We present a study of the optical, electronic and electro-optical properties of polyacetylene prepared by the Durham 'photoisomer' route. This modification of the standard Durham precursor route gives enhanced thermal stability of the precursor, but the resultant polyacetylene is considerably more disordered than that produced from the standard precursor polymer. This is evident in the electronic properties in the increased pi to pi* bandgap, with the peak in the optical absorption at 2.6 to 2.7 eV. We show here that electronic and vibrational excitations of the polymer, although affected by the disorder, are not fundamentally changed in character and that, in particular, we still find evidence for electron states associated with soliton defects on the chain, which are of non-bonding character and lie in the centre of the gap. Photoinduced absorption measurements show the 'mid-gap' band to 'soliton' transition associated with charged photoexcitations at about 0.65 eV, significantly higher that that found for better ordered polyacetylene. We observe the doping-induced IR modes at high frequencies (pinned mode above 1000 cm-1). We see no evidence for the photoinduced absorption feature seen at 1.35 eV in Shirakawa polyacetylene, and at 1.5 eV in the unoriented standard Durham polyacetylene. The electronic and electro-optical properties of the field-induced charge accumulation layer formed in MIS device structures are also investigated.
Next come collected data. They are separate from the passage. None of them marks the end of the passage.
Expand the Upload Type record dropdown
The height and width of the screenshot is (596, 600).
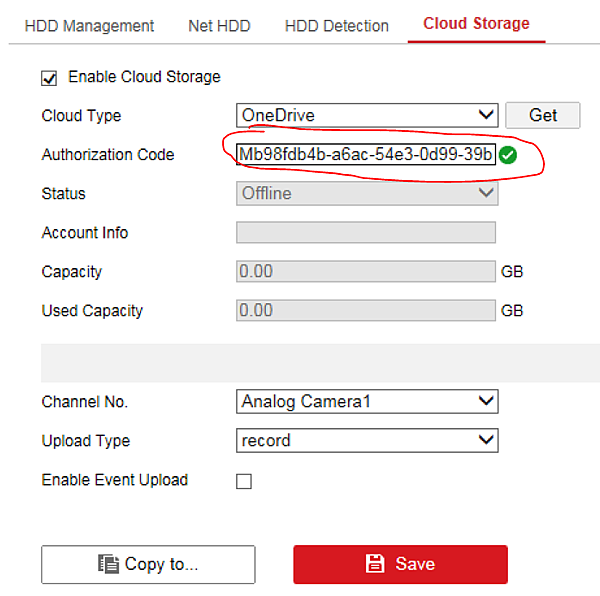point(367,440)
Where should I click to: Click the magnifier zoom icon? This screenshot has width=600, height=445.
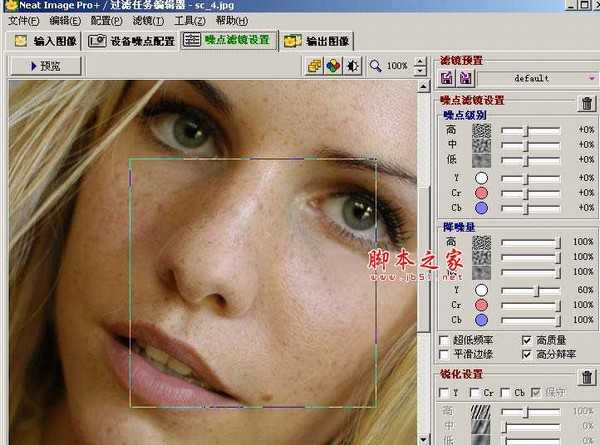(375, 66)
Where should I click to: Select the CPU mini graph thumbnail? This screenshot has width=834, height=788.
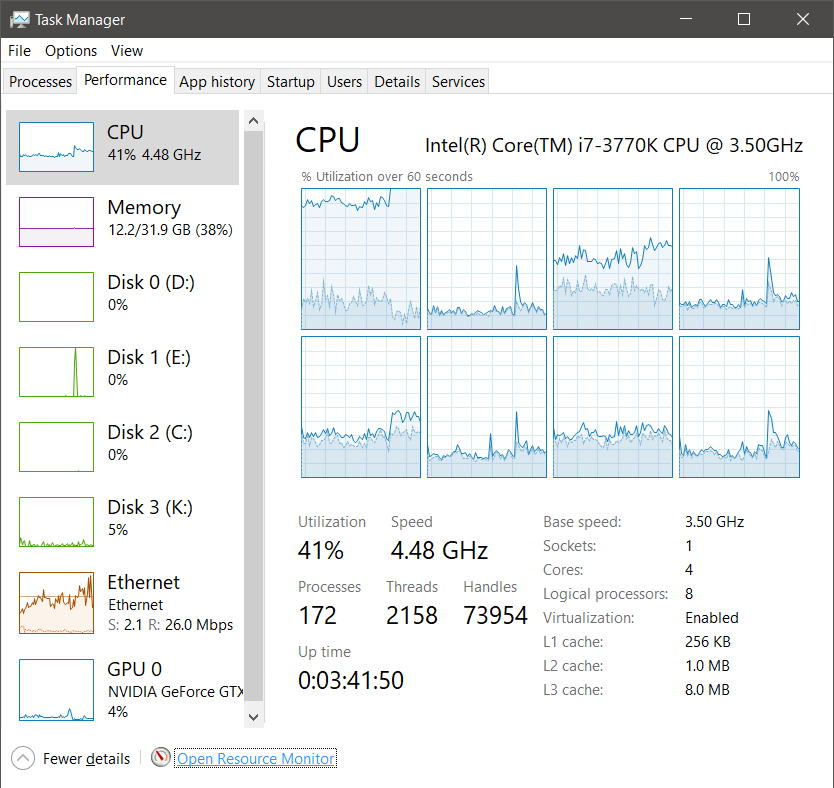click(56, 147)
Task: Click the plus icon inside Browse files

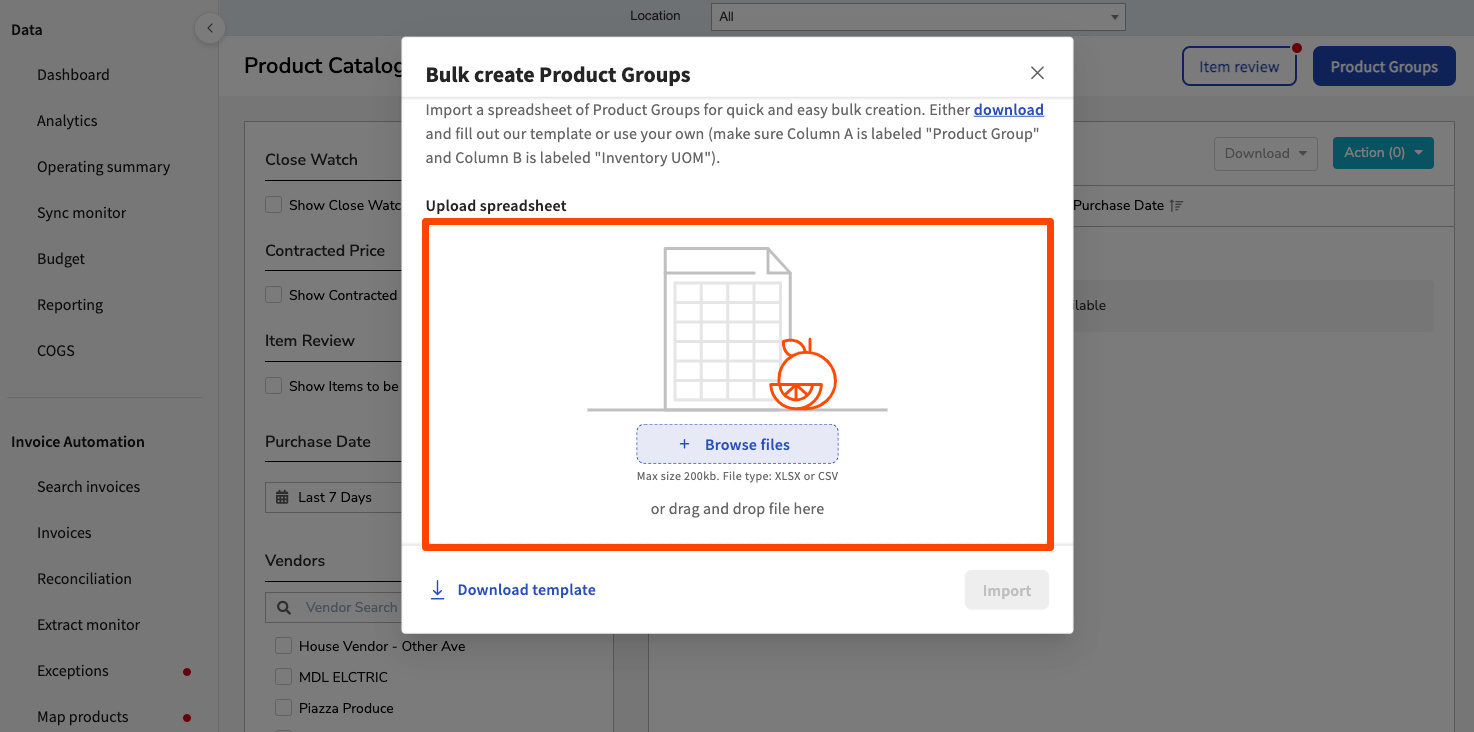Action: [684, 444]
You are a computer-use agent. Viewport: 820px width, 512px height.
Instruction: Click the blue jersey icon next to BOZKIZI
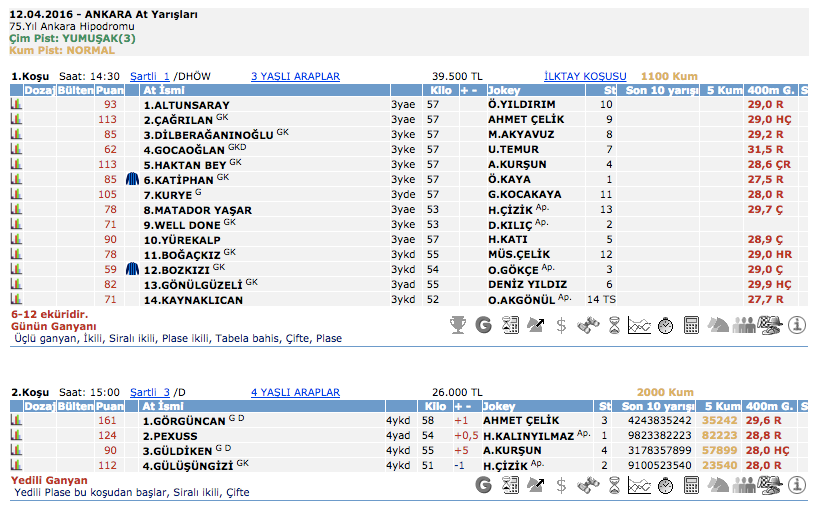click(134, 269)
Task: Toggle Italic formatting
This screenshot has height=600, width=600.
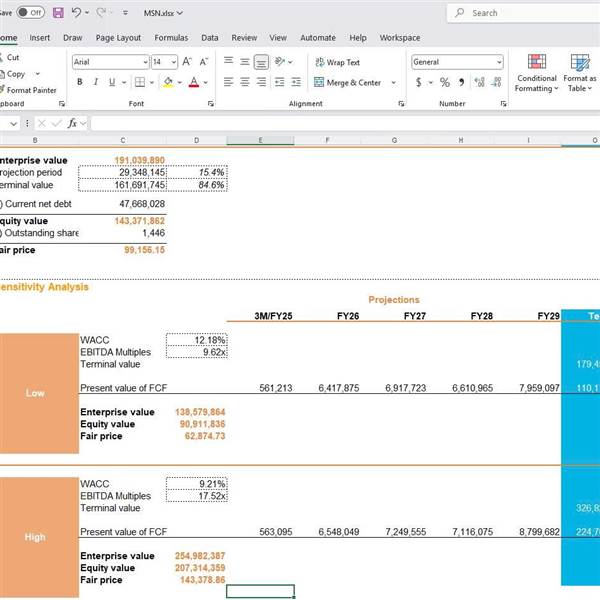Action: coord(95,82)
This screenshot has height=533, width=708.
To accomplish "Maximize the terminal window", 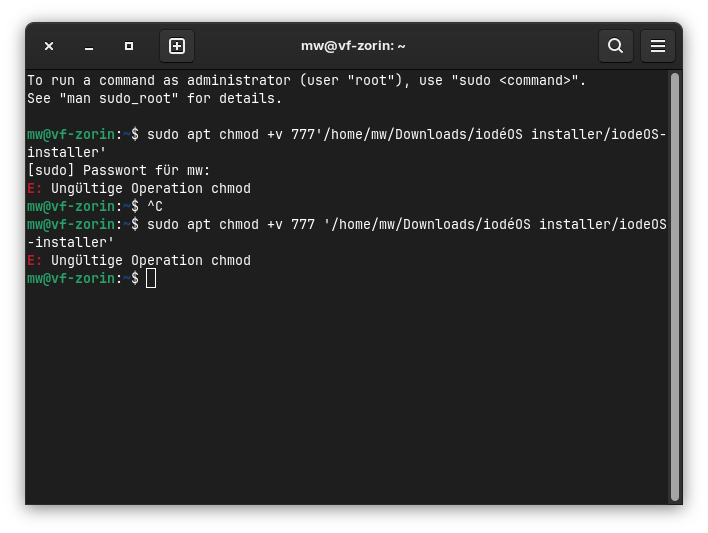I will [129, 46].
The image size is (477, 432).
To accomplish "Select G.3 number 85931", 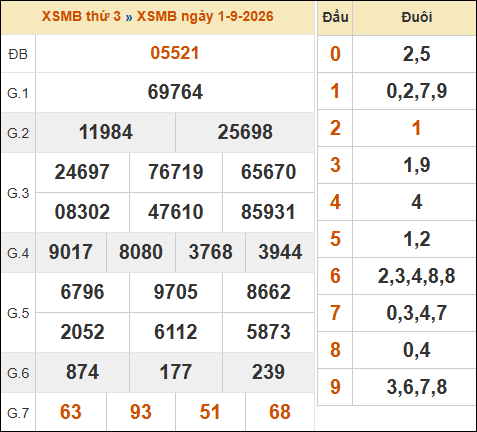I will click(268, 212).
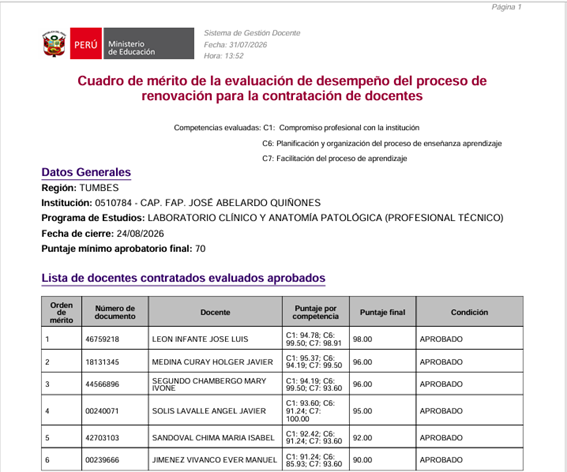Click the Ministerio de Educación logo banner
Screen dimensions: 567x472
149,43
We calculate from these measurements charge-carrier concentrations in the range 6 x 10(14) to 7 x 10(17) cm-3, comparable with the standard Durham material. We have measured the 'mid-gap' optical absorption band associated with the charge present in the accumulation layer, and we find a broad absorption feature which peaks at 0.9 eV. We discuss the electronic properties of this form of polyacetylene and, in particular, the modelling of disorder on the electronic structure.